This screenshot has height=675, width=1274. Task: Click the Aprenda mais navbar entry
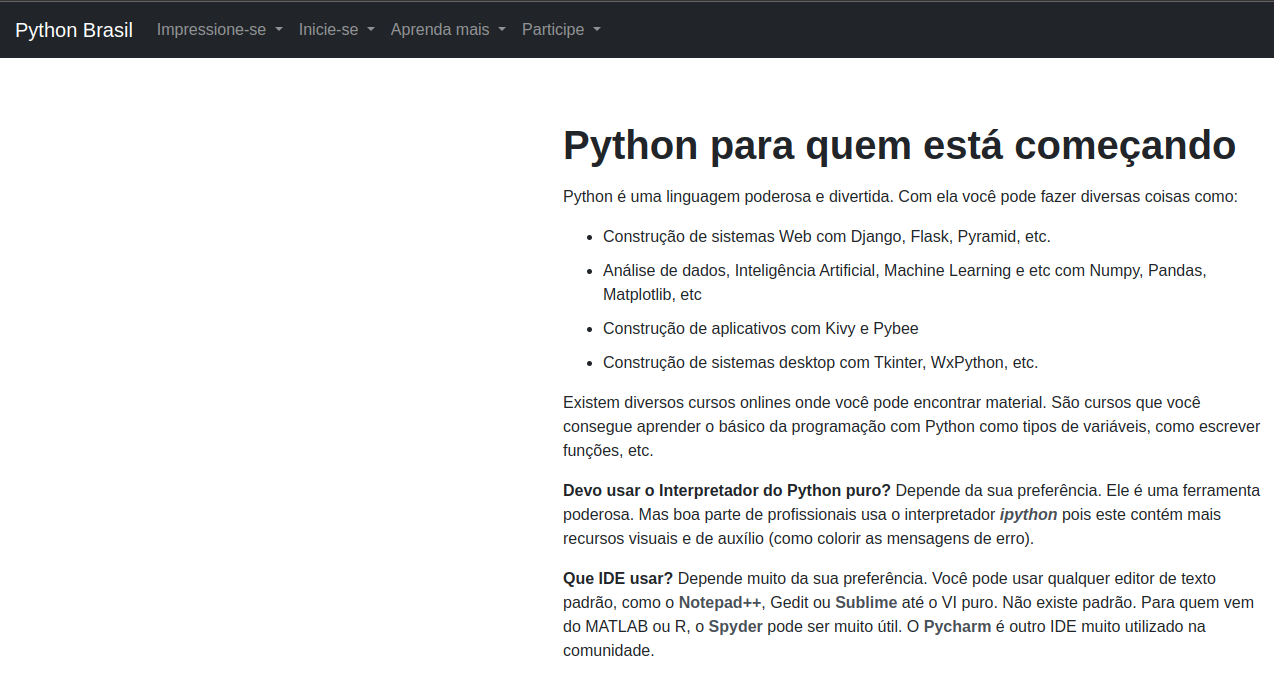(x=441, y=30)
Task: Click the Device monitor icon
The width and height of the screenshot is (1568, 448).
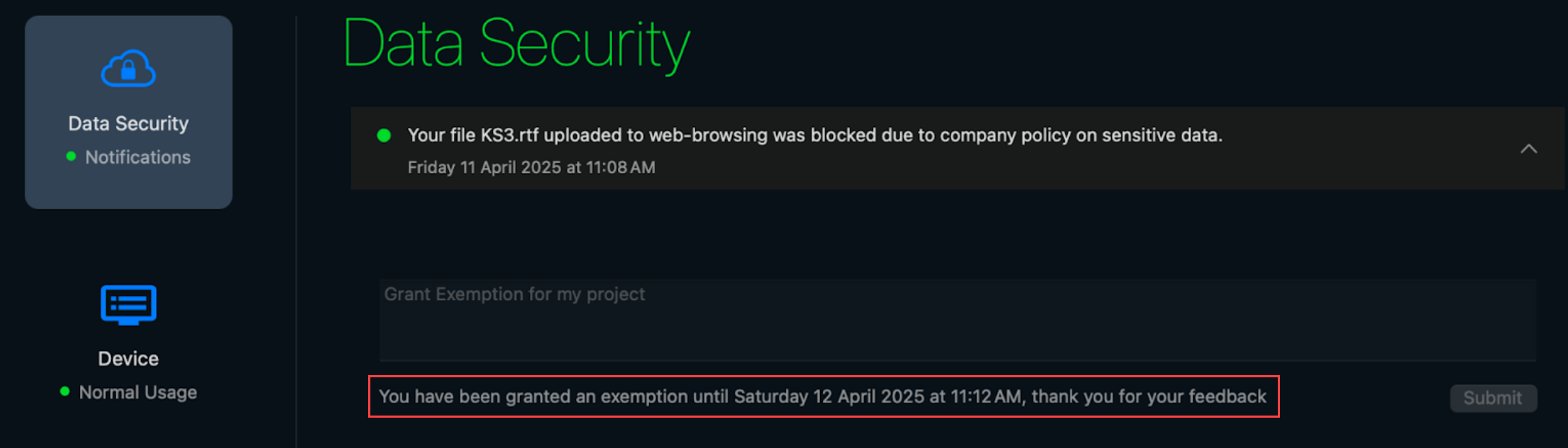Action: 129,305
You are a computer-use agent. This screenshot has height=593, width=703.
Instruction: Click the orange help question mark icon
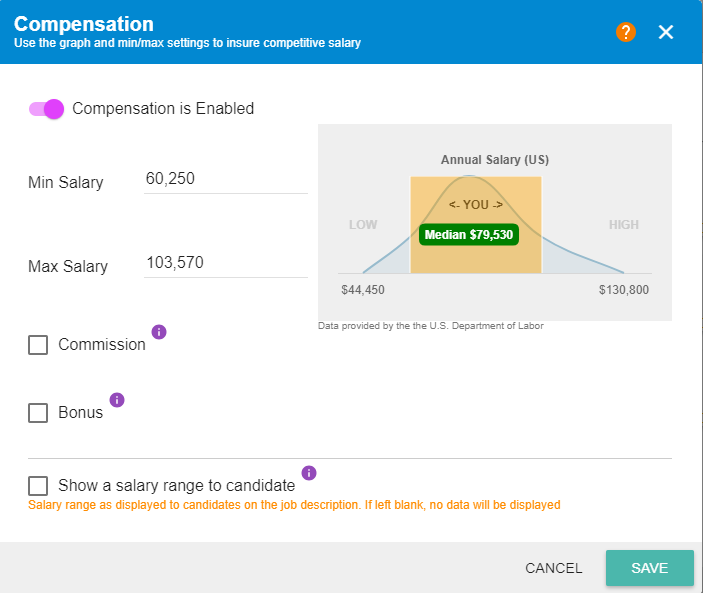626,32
================================
- [YOUR TASK] Please repeat the data above exactly as it appears, pictures excluded.

- [SOLUTION FOR THIS TASK]
This screenshot has height=675, width=1274. Task: Click the Aprenda mais navbar entry
(x=441, y=30)
Task: Click the Device monitor icon
The width and height of the screenshot is (1568, 448).
Action: 129,305
You are a computer-use agent. This screenshot has height=593, width=703.
Instruction: Click the orange help question mark icon
626,32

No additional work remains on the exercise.